• Your goal:
Every record shown here must be duplicated without change.

[Collected data]
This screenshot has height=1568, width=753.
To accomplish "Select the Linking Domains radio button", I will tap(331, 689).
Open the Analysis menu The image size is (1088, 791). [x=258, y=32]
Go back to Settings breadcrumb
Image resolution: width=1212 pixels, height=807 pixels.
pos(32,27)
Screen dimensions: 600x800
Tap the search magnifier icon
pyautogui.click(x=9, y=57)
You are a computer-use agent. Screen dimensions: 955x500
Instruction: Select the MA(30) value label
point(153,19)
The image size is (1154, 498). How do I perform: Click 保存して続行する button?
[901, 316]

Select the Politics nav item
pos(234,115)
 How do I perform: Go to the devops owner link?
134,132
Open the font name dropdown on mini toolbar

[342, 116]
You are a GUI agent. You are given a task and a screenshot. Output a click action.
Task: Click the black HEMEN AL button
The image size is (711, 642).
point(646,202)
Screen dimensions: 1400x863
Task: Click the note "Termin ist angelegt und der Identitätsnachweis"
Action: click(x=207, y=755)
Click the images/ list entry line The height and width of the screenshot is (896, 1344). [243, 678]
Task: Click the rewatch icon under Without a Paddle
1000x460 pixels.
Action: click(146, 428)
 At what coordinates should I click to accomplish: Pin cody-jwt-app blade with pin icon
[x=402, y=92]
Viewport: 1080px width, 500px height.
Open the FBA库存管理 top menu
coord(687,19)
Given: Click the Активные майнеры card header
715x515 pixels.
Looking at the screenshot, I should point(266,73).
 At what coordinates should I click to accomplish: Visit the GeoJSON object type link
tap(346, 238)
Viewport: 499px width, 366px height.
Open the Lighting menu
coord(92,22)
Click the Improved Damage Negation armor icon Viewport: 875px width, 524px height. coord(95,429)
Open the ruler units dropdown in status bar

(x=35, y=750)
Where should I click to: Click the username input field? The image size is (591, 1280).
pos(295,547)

• Reply:
This screenshot has height=1568, width=753.
To accomplish "Select the Linking Domains radio button", I will tap(331, 689).
Open the Analysis menu The image size is (1088, 791). [x=258, y=32]
Go back to Settings breadcrumb
Image resolution: width=1212 pixels, height=807 pixels.
pos(32,27)
Screen dimensions: 600x800
Tap the search magnifier icon
pyautogui.click(x=9, y=57)
You are a computer-use agent. Screen dimensions: 955x500
Instruction: Select the MA(30) value label
point(153,19)
The image size is (1154, 498). How do I perform: Click 保存して続行する button?
[901, 316]

Select the Politics nav item
pos(234,115)
 How do I perform: Go to the devops owner link?
134,132
Open the font name dropdown on mini toolbar

[342, 116]
You are a GUI agent. You are given a task and a screenshot. Output a click action.
Task: Click the black HEMEN AL button
The image size is (711, 642).
point(646,202)
Screen dimensions: 1400x863
Task: Click the note "Termin ist angelegt und der Identitätsnachweis"
Action: click(x=207, y=755)
Click the images/ list entry line The height and width of the screenshot is (896, 1344). [243, 678]
Task: Click the rewatch icon under Without a Paddle
1000x460 pixels.
Action: click(146, 428)
 At what coordinates should I click to accomplish: Pin cody-jwt-app blade with pin icon
[x=402, y=92]
Viewport: 1080px width, 500px height.
Open the FBA库存管理 top menu
coord(687,19)
Given: Click the Активные майнеры card header
715x515 pixels.
Looking at the screenshot, I should point(266,73).
 At what coordinates should I click to accomplish: Visit the GeoJSON object type link
tap(346, 238)
Viewport: 499px width, 366px height.
Open the Lighting menu
coord(92,22)
Click the Improved Damage Negation armor icon Viewport: 875px width, 524px height. coord(95,429)
Open the ruler units dropdown in status bar

(x=35, y=750)
Where should I click to: Click the username input field? The image size is (591, 1280).
pos(295,547)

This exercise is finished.